**Exercise requirements**: Every line in the data below that has the word "computer" should be returned.

**Exercise material**:

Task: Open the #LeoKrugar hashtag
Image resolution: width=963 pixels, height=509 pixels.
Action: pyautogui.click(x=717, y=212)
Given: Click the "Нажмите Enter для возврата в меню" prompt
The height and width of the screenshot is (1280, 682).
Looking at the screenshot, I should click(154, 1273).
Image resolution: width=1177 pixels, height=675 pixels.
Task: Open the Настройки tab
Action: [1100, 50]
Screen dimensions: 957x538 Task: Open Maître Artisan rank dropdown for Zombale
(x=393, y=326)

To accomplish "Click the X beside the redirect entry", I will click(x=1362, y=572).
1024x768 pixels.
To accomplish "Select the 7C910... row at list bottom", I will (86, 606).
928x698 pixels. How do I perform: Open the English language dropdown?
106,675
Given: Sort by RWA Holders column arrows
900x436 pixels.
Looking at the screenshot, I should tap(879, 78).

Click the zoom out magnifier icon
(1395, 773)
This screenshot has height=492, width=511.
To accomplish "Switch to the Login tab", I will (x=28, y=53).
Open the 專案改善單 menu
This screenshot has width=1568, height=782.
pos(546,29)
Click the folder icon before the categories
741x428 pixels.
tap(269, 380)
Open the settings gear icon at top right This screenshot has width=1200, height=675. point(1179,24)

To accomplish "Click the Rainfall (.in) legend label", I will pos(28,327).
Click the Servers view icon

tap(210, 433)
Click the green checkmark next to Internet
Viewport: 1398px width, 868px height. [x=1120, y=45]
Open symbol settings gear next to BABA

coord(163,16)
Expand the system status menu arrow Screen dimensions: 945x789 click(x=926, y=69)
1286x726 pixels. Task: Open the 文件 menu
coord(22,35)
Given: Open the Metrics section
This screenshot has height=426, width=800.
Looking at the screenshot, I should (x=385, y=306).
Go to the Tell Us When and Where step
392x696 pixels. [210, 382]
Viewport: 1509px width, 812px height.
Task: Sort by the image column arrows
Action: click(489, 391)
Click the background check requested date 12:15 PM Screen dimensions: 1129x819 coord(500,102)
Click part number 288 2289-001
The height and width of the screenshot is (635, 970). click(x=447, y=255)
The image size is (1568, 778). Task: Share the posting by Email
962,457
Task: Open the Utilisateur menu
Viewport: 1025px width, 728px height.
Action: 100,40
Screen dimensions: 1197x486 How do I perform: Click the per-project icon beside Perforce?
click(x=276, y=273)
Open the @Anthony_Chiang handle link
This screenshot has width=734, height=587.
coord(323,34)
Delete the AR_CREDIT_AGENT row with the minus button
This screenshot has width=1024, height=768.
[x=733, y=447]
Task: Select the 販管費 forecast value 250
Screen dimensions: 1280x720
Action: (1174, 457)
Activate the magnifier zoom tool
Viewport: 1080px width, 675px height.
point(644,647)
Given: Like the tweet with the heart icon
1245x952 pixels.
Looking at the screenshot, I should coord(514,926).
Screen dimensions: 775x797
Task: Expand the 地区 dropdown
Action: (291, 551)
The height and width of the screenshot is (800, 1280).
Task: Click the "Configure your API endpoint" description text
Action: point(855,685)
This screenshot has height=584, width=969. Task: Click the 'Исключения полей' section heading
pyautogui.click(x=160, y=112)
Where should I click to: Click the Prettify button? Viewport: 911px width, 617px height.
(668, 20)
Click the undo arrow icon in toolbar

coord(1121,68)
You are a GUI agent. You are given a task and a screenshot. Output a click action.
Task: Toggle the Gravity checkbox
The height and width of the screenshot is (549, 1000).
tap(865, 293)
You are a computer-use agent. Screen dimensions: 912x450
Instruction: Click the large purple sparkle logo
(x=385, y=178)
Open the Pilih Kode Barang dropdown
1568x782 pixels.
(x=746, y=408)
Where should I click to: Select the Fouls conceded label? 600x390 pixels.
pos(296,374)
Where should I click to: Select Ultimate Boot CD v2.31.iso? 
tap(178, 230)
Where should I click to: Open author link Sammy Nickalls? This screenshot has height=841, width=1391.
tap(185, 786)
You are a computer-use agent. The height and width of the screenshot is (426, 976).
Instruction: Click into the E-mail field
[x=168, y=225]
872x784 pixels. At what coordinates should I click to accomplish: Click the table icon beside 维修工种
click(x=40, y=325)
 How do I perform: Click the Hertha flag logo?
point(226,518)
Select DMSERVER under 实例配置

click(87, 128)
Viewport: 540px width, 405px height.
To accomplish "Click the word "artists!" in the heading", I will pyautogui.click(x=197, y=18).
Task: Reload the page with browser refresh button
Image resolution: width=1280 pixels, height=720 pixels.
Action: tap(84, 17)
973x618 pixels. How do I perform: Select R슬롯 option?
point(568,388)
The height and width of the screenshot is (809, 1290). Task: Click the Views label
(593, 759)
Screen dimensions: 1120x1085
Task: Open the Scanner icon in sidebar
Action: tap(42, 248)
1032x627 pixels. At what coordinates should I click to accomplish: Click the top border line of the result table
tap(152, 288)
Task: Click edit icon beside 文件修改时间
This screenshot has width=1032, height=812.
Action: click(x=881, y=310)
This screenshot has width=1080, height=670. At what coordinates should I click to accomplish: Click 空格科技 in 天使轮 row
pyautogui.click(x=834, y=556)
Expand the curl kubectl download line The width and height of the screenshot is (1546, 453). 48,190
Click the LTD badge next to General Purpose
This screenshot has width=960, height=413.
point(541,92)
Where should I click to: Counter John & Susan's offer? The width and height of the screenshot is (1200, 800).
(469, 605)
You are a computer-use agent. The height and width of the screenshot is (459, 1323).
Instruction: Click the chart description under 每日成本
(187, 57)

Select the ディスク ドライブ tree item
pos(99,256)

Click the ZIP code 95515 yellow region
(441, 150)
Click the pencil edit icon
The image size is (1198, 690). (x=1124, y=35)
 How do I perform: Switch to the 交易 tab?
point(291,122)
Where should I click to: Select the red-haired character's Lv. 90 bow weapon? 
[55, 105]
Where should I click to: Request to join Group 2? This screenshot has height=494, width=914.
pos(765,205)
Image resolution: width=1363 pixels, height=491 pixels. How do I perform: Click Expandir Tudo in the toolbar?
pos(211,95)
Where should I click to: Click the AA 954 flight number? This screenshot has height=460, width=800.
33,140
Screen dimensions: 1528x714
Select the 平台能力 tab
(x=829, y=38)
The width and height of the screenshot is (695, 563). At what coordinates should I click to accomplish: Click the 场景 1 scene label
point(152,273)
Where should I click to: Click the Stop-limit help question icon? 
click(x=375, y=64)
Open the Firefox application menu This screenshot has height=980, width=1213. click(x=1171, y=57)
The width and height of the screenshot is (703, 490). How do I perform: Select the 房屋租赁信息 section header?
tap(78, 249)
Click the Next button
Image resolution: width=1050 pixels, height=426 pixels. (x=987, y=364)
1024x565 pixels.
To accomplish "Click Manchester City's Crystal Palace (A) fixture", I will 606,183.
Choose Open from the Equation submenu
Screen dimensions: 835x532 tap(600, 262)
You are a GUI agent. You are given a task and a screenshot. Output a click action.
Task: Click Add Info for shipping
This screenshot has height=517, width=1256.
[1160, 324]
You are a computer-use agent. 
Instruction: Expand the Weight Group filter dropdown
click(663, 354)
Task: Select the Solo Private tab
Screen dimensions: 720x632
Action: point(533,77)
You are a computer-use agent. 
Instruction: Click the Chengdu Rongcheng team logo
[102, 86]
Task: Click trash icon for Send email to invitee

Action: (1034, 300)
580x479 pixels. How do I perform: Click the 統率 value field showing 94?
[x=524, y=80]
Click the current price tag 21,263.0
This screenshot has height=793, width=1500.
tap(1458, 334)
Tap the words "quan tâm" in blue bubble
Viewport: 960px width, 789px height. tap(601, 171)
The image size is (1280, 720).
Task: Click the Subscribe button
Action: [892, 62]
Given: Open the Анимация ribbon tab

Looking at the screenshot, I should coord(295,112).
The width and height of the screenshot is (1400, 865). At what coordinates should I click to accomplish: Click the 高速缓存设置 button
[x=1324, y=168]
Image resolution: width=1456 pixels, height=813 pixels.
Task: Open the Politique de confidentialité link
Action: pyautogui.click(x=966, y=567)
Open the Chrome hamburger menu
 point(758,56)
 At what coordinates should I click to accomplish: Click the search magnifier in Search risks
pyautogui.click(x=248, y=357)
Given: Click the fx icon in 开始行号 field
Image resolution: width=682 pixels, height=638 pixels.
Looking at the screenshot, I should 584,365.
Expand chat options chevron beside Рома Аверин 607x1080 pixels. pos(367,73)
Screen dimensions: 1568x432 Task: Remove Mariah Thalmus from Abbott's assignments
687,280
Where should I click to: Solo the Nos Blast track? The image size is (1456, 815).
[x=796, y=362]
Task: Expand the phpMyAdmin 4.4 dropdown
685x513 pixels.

**Task output**:
You are a computer-use agent. Screen dimensions: 912x450
You are a computer-use agent. The height and width of the screenshot is (426, 976).
You are a computer-use agent. The height and width of the screenshot is (459, 1323).
You are a computer-use agent. 
You are a computer-use agent. 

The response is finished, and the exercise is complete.